Aim of the task
Leave out the pictures and retype, exactly, the lines below from the line with "Task: Click the" up to and including the line with "Task: Open The", nothing more.

Task data
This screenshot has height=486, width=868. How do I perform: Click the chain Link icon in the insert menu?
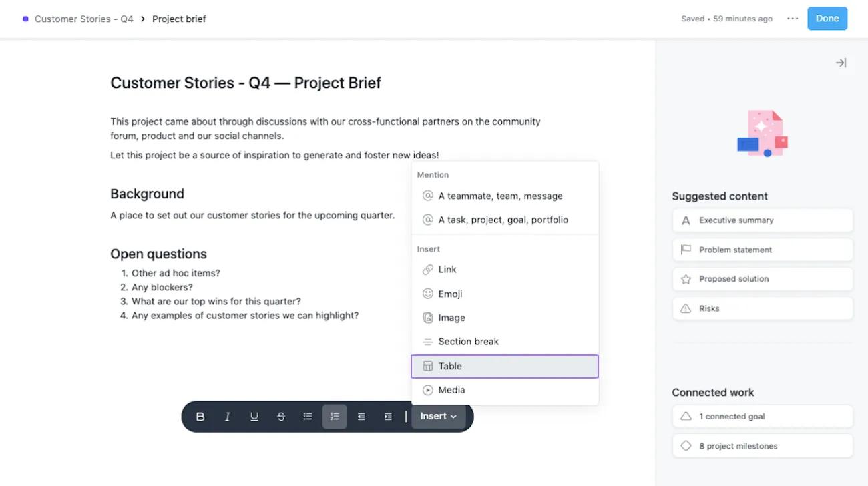tap(427, 270)
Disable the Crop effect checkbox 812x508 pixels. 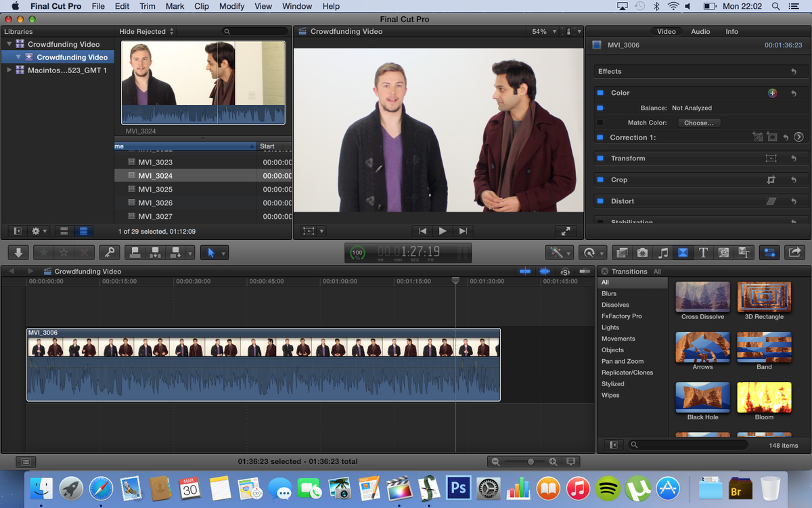pos(600,179)
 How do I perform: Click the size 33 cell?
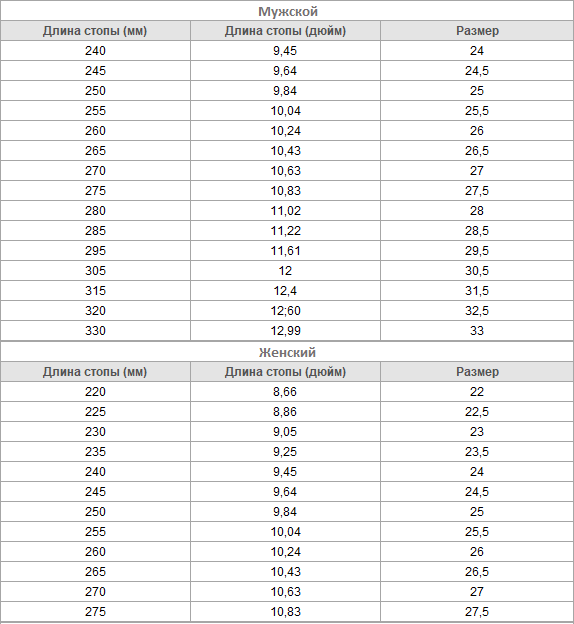pyautogui.click(x=477, y=331)
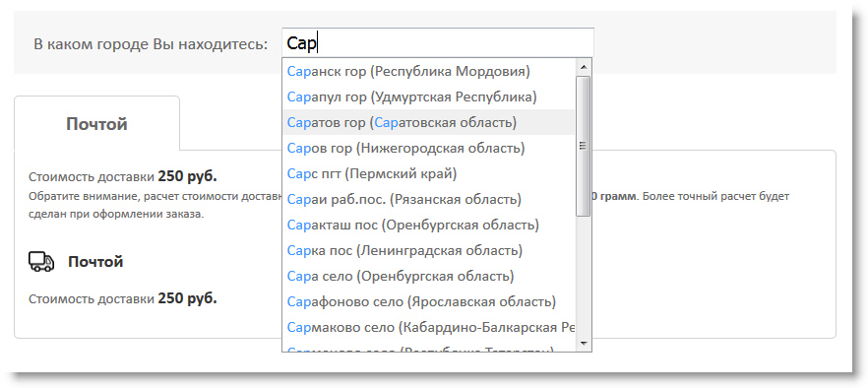
Task: Click scrollbar track below the thumb
Action: point(583,276)
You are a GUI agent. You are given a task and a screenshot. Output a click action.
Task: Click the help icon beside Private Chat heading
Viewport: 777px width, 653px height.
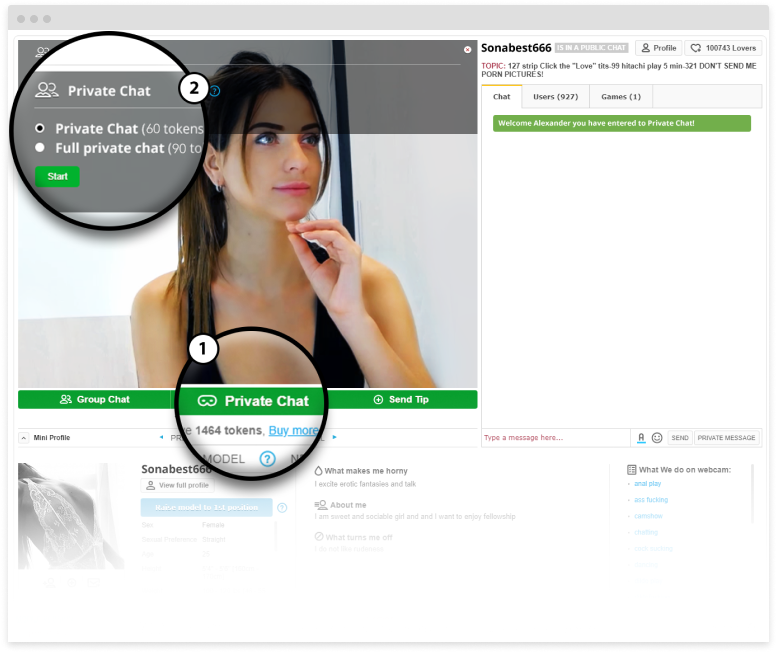(215, 91)
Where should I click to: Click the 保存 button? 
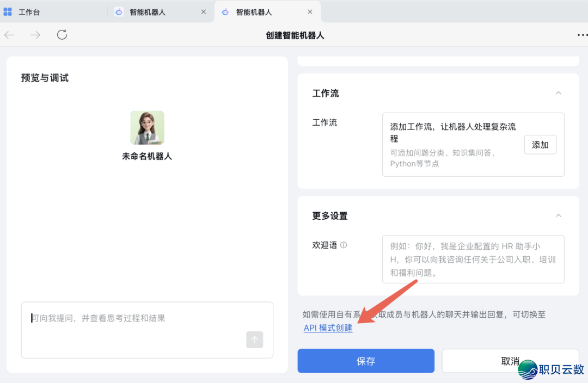[x=365, y=361]
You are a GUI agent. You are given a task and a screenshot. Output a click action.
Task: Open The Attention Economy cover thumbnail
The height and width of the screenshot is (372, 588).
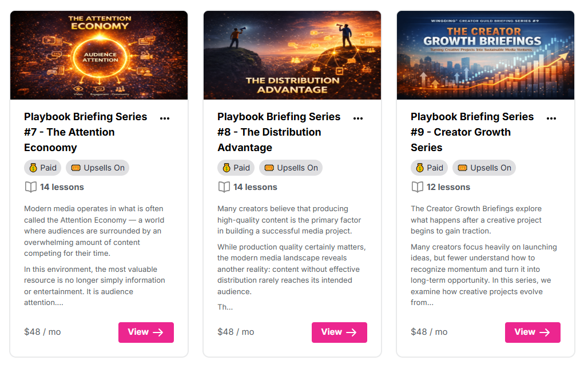pyautogui.click(x=99, y=55)
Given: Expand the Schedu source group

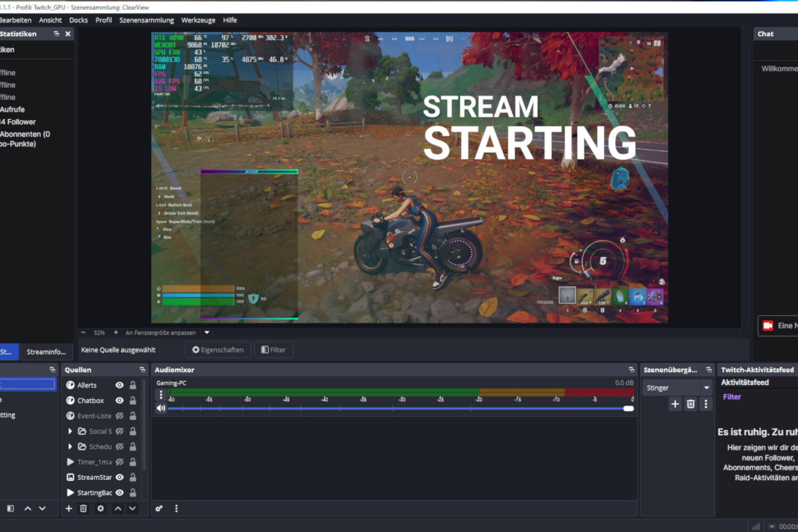Looking at the screenshot, I should 70,447.

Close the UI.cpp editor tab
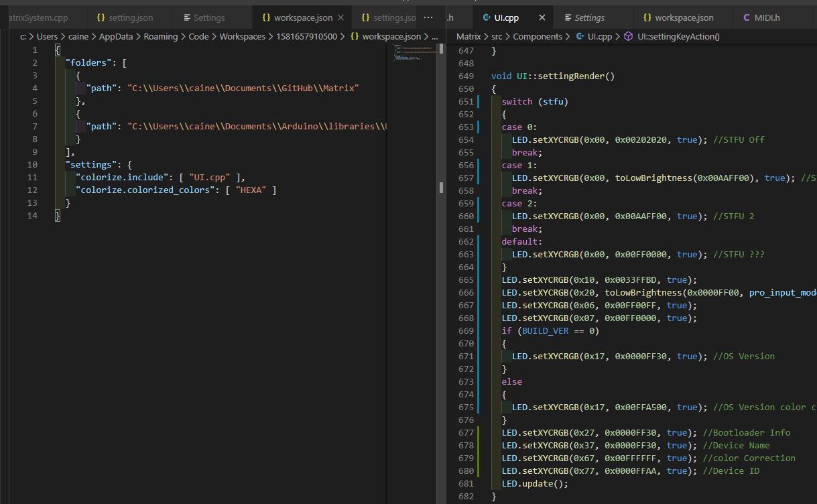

Result
Task: Click the help icon beside Private Chat heading
Viewport: 777px width, 653px height.
(215, 91)
Where should I click to: Click the 保存 button? 
[x=365, y=361]
You are a GUI agent. You are given a task and a screenshot. Output a click action.
Task: Open The Attention Economy cover thumbnail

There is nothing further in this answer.